Home |Research|Departments / Research Groups / Institutes|Psychiatry and Psychotherapy|Research Groups|RG CLIMB

RG CLinical neuroscience of Motor Behavior (CLIMB)

Head

Managing assistant medical director, Head of the Research Group

apl. Prof. Dr. Dusan Hirjak

Phone: +49 621 1703-2540

e-mail

Research and Administrative Building, 4th Floor, Room 409

Description

The working group "Clinical Neurosciences of Motor Behaviour" (CLIMB) deals with the elucidation of pathophysiological mechanisms underlying the motor behavior and motor symptoms of psychiatric patients. The motor behavior of people with mental disorders is determined by a large number of influencing variables which interact in complex ways. The motor domain plays a particularly important role because it is visible from the outside, easy and precisely to measure, hereditary and of a quantitative nature. An overriding goal of the working group's activities is therefore to break down common (translational) and differing (disorder-specific) mechanisms of motor/behavioral abnormalities by correlating clinical and imaging parameters of psychiatric patients. A major focus of the working group is to answer questions regarding motor functions/systems (fine motor skills, gross motor skills, hyperkinesis, akinesia, and initiation/coordination of movement sequences) as well as their brain circuits in mental disorders using both structural and functional magnetic resonance imaging (MRI). This also involves the characterization of brain-associated pathomechanisms of genuine and pharmacogenic motor abnormalities in schizophrenic psychoses, bipolar, obsessive-compulsive and neurodevelopmental disorders with early onset (autism, attention deficit/hyperactivity disorder and Tourette's syndrome).

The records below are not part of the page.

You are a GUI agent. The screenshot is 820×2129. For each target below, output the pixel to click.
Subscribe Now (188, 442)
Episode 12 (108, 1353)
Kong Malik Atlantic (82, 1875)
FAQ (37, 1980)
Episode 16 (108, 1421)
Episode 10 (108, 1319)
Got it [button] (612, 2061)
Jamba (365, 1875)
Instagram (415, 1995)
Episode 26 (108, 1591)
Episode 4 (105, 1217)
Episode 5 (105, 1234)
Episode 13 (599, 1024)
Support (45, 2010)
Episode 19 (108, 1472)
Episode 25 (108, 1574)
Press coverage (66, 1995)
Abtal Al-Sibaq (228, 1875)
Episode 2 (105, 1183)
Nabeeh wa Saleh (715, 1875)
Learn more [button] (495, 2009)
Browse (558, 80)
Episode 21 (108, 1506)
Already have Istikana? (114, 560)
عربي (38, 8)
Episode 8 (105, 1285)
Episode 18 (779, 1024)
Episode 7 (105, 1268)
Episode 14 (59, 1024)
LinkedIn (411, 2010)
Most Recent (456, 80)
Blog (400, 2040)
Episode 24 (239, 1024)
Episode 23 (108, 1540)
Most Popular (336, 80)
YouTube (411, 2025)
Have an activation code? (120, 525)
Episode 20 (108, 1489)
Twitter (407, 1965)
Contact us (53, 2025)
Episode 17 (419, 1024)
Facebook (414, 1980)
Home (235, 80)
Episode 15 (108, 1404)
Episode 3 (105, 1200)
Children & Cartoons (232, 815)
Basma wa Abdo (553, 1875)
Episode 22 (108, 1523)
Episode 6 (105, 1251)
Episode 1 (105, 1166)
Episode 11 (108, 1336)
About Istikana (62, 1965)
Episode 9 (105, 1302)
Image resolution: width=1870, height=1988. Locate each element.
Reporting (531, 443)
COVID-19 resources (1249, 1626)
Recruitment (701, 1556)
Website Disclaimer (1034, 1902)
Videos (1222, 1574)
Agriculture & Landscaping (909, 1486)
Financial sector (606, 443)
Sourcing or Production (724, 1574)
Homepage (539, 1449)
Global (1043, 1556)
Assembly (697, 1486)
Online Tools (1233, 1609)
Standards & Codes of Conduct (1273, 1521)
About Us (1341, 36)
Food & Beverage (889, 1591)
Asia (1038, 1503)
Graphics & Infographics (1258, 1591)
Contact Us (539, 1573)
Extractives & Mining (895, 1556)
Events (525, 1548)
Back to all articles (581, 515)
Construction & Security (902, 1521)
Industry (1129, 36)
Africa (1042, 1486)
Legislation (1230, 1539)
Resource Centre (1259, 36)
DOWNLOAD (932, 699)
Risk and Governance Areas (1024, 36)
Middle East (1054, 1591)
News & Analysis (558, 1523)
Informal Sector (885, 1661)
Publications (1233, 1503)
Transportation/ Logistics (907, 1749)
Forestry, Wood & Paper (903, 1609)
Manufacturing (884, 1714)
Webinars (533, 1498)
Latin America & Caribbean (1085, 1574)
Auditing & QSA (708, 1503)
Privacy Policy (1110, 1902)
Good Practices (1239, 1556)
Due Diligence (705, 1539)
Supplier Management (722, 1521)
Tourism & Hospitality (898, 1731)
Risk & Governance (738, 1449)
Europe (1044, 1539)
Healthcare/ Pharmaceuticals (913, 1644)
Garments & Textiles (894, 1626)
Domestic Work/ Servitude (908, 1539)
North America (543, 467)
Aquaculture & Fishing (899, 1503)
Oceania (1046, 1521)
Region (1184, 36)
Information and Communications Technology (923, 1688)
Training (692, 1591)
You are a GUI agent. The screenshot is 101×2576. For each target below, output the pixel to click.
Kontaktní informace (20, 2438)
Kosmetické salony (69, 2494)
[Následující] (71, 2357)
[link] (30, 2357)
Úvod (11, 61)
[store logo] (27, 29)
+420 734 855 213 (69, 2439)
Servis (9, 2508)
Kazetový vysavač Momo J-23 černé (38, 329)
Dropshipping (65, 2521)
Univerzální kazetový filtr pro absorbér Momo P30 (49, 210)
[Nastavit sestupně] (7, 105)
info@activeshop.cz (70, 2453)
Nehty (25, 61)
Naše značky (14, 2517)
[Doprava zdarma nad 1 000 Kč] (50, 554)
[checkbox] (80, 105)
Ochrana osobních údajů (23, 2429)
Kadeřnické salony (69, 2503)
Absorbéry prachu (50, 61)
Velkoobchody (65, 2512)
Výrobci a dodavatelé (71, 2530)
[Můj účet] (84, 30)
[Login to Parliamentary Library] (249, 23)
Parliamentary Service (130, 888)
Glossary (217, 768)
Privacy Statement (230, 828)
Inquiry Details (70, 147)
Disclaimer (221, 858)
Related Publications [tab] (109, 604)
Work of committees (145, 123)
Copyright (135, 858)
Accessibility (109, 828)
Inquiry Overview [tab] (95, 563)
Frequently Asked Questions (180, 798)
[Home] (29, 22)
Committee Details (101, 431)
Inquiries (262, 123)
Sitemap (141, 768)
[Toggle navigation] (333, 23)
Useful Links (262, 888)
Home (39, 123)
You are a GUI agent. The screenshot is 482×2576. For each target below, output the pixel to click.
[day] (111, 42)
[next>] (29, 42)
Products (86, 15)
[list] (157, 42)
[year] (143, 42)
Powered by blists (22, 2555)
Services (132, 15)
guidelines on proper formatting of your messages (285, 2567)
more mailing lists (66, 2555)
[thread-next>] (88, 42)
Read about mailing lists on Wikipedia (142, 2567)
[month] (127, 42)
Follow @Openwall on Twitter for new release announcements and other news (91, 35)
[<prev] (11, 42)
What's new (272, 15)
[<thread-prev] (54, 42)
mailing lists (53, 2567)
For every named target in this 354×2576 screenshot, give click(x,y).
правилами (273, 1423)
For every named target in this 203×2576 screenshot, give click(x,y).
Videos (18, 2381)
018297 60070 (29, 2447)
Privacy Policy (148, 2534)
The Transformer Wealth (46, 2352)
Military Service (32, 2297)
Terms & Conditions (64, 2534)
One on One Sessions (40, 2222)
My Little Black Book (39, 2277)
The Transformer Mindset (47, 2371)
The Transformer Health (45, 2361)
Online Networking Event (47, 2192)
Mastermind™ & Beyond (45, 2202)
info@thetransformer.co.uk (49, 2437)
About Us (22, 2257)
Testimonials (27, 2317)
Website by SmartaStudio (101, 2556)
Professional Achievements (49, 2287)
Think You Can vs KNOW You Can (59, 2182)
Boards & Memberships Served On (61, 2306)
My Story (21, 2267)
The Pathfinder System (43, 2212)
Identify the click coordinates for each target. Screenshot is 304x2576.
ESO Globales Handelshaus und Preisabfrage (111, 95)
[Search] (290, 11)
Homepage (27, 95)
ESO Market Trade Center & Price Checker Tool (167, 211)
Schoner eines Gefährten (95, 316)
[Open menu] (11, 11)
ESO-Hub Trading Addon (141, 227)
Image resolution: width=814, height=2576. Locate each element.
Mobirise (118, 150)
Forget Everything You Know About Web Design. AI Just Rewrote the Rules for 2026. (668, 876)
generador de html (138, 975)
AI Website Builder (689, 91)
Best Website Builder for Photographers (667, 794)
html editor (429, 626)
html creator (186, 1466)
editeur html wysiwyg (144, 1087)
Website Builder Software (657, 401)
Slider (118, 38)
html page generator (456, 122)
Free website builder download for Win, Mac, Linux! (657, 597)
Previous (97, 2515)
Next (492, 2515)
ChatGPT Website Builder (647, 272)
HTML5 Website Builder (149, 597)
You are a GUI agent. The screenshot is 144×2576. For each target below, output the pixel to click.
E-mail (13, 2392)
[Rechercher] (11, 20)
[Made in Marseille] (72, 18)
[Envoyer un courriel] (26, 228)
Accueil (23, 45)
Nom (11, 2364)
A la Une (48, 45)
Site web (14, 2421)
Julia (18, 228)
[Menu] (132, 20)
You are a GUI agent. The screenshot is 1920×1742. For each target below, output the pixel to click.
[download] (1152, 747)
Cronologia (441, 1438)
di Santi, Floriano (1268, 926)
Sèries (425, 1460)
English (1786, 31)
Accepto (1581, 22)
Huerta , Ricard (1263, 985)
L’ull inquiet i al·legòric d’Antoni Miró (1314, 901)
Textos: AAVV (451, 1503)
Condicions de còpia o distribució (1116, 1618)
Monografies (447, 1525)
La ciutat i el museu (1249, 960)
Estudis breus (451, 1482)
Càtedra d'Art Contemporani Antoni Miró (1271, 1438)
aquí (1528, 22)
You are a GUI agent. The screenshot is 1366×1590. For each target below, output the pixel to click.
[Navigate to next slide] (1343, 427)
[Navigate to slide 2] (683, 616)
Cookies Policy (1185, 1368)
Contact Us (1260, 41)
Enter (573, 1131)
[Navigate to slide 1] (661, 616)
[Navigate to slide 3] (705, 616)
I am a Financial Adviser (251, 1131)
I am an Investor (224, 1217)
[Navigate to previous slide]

Motor dysfunction in terms of structural and functional changes of motor networks is located in the neurodevelopmental path between genetic vulnerability and manifest psychiatric disorder. Therefore, motor dysfunction seems to be an intermediate phenotype well suited for the investigation of the genetic basis of psychiatric disorders, as it can only be influenced by a few genetic and non-genetic (environmentally associated) factors. CLIMB also investigates the extent to which motor dysfunction can be used as a prognostic biomarker in first-episode or chronic schizophrenia patients in daily clinical routine. Last but not least, CLIMB wants to contribute to the differentiation of mental disorders by delineating neurobiologically reliable motor-associated parameters/networks/mechanisms and thus establish biologically meaningful treatment strategies. These research priorities are currently funded by the German Research Foundation (DFG HI 1928/2-1), among others. CLIMB  cooperates nationally and internationally with other scientists and is involved in national multicentre projects.